But with government guidance still not clear, how prepared are they?
The BBC spoke to a pub, a salon and a B&B to find out how ready they are for the next phase of lockdown easing.
“I’m feeling really anxious about reopening as I just don’t know what’s coming.”
Lindsey Holland runs the Cleeve Hill Hotel, a 12-bedroom B&B in Gloucestershire.
She runs the business on her own and worries that reopening rules may make that impossible.
“I’m going to be really interested to see how much I’m going to be allowed to achieve by myself, when I have to switch from cooking to cleaning, for instance.”
Many B&B staples will disappear, not least the buffet breakfast.
“I’ve heard that breakfasts may have to be delivered to rooms, which isn’t practical for me as a one-person business.
“I also can’t afford to buy room service trays.”
Free magazines and the help-yourself minibar will also have to go.
Lindsey reckons she will be able to open up three quarters of the hotel now the social distancing rule has been lowered from 2m to 1m. At 2m, she would only have been able to run at 50% capacity.

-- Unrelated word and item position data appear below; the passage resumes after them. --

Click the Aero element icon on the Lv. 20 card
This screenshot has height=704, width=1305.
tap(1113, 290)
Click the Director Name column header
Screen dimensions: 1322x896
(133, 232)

However, she says if bookings don’t pick up then it may not be worth her while opening the doors at all in July.
“4 July is just two weeks away and we’re only now getting bits of pieces of details of what the rules may be.
“Even if I do reopen and we have enough bookings, a second wave could mean the end for us.”
“We’ve spent a lot of time during lockdown getting ready for the new normal.”
Simon Daws has run the Gloucester Old Spot pub in Cheltenham for a decade, but recent times have been his biggest challenge, he says.
“We’ve been waiting for news of when we can reopen with different dates being bandied around, which hasn’t been helpful.”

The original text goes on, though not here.